» **PROVIDED MATERIAL**:
....................
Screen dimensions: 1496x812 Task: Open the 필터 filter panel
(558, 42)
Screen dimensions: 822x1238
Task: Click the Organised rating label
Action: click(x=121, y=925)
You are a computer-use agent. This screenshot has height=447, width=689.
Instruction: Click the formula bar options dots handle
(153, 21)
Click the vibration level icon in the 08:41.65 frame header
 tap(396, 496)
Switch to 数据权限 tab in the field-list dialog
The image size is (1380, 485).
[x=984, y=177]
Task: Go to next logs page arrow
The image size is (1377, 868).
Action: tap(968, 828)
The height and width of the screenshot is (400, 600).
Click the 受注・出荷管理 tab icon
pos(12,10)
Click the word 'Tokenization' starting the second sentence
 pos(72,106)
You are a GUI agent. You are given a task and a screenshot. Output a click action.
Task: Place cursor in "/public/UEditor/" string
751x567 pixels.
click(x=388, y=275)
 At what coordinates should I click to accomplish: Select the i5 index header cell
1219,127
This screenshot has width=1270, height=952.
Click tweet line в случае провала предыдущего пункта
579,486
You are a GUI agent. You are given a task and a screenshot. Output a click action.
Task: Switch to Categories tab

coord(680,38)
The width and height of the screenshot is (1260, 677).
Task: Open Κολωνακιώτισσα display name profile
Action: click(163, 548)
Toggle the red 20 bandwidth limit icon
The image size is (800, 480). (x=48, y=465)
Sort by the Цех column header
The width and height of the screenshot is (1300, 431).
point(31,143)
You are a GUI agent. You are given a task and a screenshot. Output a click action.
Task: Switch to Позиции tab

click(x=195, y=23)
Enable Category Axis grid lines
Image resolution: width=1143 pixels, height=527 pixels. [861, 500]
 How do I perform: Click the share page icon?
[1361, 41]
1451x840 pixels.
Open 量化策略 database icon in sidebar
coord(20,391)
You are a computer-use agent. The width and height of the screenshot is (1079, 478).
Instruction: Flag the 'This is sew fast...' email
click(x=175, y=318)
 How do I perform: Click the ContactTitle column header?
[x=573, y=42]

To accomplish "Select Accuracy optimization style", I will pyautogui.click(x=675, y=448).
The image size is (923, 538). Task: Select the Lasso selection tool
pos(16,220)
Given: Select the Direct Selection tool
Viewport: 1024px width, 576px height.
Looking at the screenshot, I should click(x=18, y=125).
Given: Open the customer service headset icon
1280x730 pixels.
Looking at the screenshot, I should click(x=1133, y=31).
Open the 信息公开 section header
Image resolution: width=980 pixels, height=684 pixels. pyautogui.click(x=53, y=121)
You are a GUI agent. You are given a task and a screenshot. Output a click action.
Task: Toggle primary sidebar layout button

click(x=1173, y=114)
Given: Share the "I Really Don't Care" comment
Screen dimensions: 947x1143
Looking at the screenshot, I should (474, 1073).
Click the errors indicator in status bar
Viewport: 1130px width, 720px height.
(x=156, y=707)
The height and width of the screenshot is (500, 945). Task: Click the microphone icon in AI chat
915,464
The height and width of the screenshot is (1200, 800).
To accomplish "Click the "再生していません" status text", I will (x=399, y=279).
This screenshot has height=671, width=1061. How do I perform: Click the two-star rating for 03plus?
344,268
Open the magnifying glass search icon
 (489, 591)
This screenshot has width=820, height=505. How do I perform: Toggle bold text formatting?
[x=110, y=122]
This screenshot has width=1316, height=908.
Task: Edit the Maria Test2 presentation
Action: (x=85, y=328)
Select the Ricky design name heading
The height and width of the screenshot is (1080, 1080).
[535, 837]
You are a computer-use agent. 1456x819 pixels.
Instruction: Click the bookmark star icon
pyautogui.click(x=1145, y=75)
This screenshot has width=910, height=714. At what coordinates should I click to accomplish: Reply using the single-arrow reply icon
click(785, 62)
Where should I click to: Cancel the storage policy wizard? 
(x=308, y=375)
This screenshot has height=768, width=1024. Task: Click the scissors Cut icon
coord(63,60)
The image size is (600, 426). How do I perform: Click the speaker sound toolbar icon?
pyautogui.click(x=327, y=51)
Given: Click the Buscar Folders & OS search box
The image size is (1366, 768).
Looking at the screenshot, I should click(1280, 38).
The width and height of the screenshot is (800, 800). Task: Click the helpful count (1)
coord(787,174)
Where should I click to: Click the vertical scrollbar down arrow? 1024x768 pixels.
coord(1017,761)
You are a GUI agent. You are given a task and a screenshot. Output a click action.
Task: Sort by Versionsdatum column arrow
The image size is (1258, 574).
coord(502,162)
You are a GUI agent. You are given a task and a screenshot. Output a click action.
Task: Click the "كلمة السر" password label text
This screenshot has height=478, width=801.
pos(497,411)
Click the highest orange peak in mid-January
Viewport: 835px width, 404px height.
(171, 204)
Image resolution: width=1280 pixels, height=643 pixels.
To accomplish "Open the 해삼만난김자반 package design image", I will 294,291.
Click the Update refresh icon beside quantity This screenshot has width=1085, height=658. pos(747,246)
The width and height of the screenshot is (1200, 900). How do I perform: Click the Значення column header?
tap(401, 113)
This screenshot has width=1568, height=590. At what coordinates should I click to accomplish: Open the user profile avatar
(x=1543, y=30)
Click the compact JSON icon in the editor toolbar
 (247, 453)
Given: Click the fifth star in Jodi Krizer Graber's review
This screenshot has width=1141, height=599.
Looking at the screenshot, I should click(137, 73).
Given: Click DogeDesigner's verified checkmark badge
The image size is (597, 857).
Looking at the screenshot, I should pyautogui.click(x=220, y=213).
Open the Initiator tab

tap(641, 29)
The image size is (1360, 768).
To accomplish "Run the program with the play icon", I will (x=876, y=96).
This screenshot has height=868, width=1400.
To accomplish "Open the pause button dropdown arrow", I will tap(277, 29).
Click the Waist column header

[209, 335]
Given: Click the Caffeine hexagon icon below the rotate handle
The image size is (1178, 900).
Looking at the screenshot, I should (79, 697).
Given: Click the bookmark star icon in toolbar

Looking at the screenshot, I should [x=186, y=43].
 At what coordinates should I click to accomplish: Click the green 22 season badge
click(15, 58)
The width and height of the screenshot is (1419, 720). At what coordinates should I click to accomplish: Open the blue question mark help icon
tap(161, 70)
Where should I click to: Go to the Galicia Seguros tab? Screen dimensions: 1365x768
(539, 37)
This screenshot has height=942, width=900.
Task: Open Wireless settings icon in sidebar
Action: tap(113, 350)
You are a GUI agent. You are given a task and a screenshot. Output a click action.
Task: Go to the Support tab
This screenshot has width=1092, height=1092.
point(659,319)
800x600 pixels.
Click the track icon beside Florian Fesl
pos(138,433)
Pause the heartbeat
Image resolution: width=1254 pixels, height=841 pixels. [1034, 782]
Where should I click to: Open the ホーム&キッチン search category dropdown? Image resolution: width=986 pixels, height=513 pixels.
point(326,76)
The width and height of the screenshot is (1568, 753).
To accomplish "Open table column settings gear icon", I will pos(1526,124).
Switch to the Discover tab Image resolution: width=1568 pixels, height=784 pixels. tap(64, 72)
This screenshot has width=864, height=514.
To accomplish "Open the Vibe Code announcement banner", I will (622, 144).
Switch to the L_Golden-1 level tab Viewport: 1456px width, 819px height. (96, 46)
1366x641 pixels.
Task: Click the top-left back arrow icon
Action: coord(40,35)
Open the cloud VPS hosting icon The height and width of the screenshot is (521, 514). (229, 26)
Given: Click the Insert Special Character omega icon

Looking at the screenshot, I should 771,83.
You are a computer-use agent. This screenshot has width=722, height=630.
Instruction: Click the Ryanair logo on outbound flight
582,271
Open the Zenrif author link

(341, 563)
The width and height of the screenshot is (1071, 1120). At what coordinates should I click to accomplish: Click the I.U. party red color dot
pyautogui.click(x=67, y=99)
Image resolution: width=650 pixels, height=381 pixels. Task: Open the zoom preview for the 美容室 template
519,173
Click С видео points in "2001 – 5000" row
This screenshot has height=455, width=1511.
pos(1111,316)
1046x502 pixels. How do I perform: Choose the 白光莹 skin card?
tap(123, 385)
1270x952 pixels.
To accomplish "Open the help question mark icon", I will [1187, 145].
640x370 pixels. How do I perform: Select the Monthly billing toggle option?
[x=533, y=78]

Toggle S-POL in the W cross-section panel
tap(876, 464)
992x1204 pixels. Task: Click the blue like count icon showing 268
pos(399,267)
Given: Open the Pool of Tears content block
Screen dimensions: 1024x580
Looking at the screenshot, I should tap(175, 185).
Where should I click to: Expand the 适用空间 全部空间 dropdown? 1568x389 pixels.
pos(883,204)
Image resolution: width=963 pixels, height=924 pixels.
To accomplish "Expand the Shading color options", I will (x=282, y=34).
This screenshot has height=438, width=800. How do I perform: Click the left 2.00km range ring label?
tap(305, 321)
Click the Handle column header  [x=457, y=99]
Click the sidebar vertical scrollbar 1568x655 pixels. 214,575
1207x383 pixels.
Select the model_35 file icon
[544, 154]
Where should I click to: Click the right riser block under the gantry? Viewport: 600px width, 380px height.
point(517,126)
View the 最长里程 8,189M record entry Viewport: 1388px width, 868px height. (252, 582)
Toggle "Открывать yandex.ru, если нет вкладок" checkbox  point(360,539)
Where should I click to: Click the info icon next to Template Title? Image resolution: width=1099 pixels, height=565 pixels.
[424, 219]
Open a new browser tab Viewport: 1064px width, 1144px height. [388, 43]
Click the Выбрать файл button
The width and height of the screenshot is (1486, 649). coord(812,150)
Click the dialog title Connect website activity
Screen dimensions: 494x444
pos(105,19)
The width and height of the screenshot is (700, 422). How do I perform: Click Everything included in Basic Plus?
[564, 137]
....................
» **AIM**: Gather every line of the rows above that contains the word "status" and copy each one in full.

» **SOLUTION FOR THIS TASK**:
Click the errors indicator in status bar
To accomplish "Click the "再生していません" status text", I will (x=399, y=279).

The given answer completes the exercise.